Il procedimento amministrativo sanzionatorio si articola nelle seguenti fasi: accertamento e contestazione (redazione di apposito verbale); eventuale pagamento del verbale in misura ridotta entro 60 giorni dalla notificazione del verbale; istruttoria (eventuali scritti difensivi e/o audizione del trasgressore entro 30 giorni dalla notifica del verbale); decisione (ordinanza di ingiunzione o di archiviazione).

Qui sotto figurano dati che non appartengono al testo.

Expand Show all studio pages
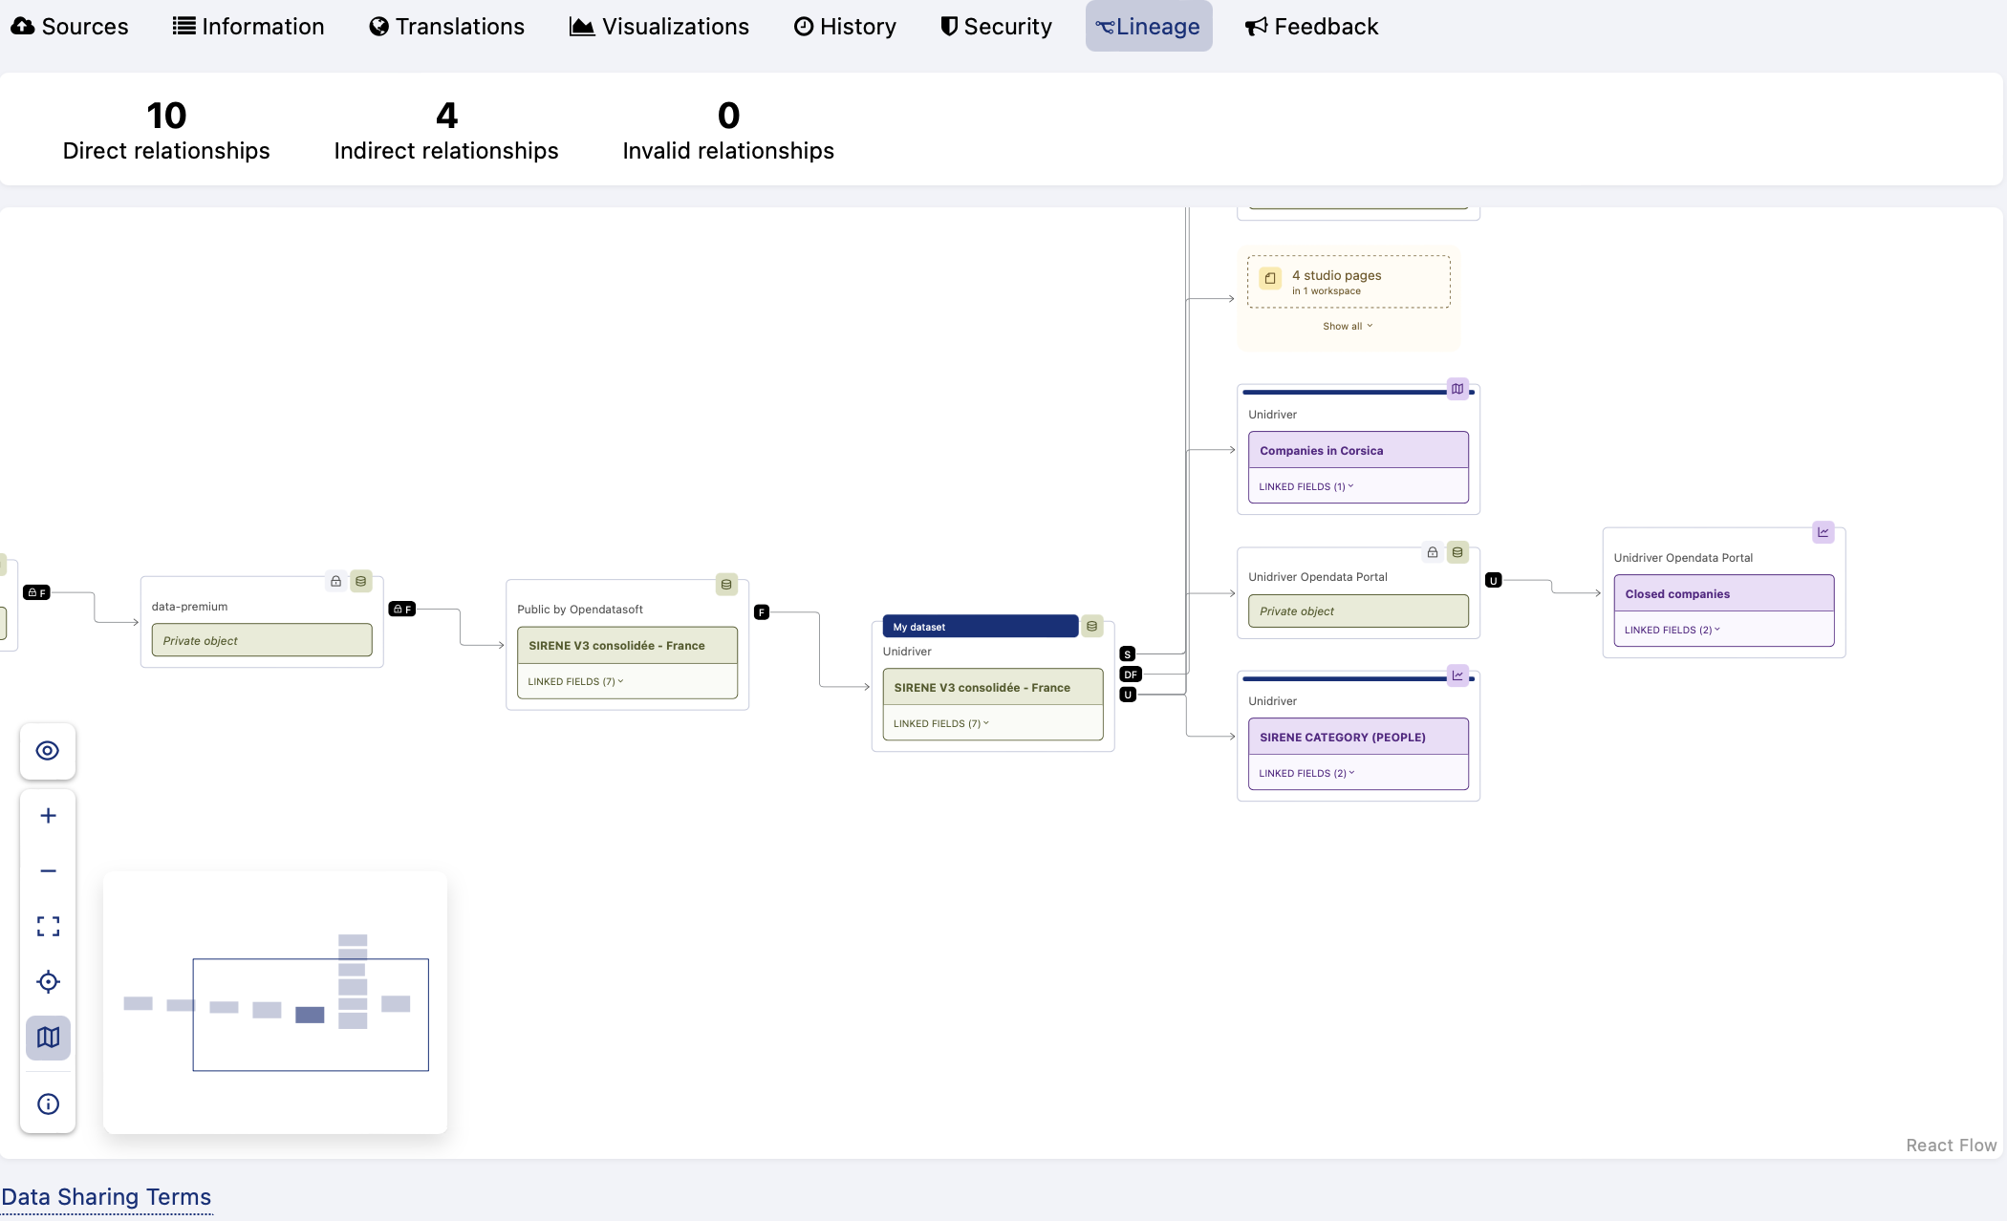The height and width of the screenshot is (1221, 2007). point(1348,326)
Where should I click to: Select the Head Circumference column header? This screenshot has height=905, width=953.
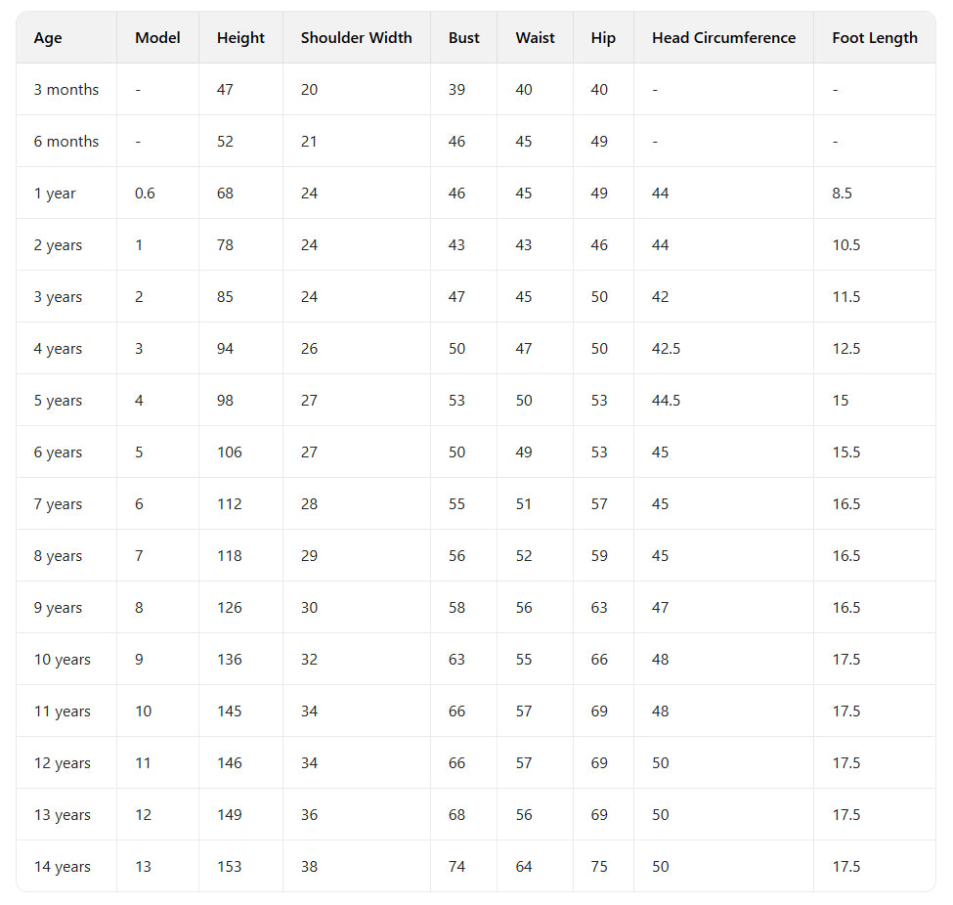pyautogui.click(x=723, y=38)
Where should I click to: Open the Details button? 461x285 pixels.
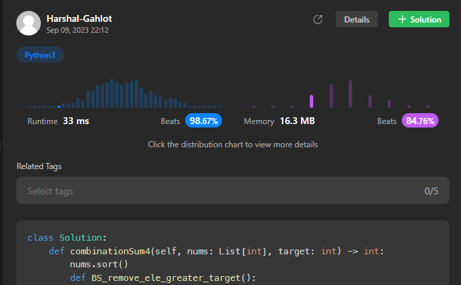356,20
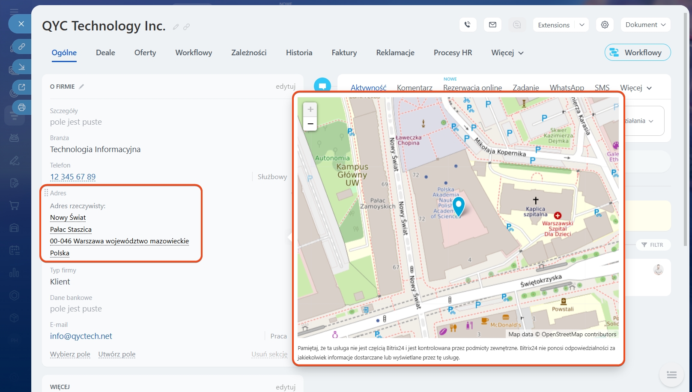
Task: Expand the Więcej tab menu
Action: pyautogui.click(x=507, y=53)
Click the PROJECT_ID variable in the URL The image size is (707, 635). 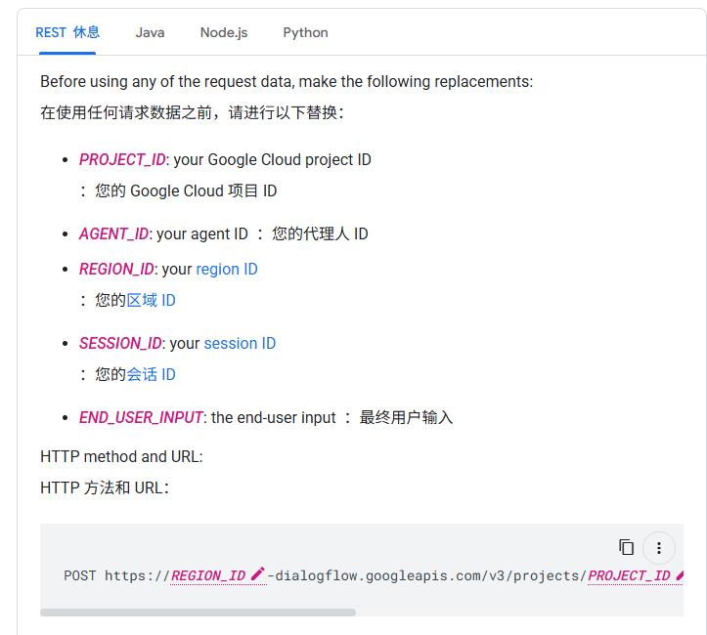[x=629, y=575]
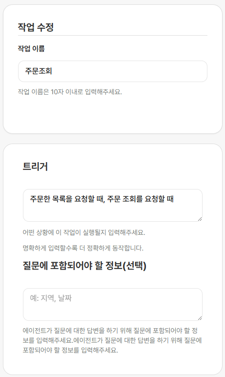Viewport: 225px width, 377px height.
Task: Place cursor at end of 요청할 때 trigger text
Action: pos(174,199)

La sanzione definitiva (ordinanza) – fa sapere la Prefettura – è irrogata a conclusione del procedimento amministrativo sanzionatorio dal Prefetto o dalla autorità che ha adottato le misure restrittive (Regione o Comune). Al riguardo, è necessario chiarire che la redazione del verbale di accertamento e di contestazione segna l’apertura del procedimento amministrativo sanzionatorio. L’eventuale pagamento del verbale in misura ridotta conduce alla conclusione anticipata di tale procedimento. In caso di mancato pagamento del verbale in misura ridotta il procedimento prosegue fino alla fase decisoria, in cui l’autorità competente emetterà ordinanza di ingiunzione o di archiviazione. Con riferimento ai procedimenti amministrativi sanzionatori occorre sottolineare che è impugnabile esclusivamente l’ordinanza finale davanti alla autorità giudiziaria, a differenza di altri procedimenti sanzionatori (ad esempio gli illeciti amministrativi stradali) in cui è possibile, di regola, impugnare il verbale di accertamento e di contestazione davanti al prefetto o alla autorità giudiziaria (Giudice di Pace), salvo eccezioni (verbali non oblabili).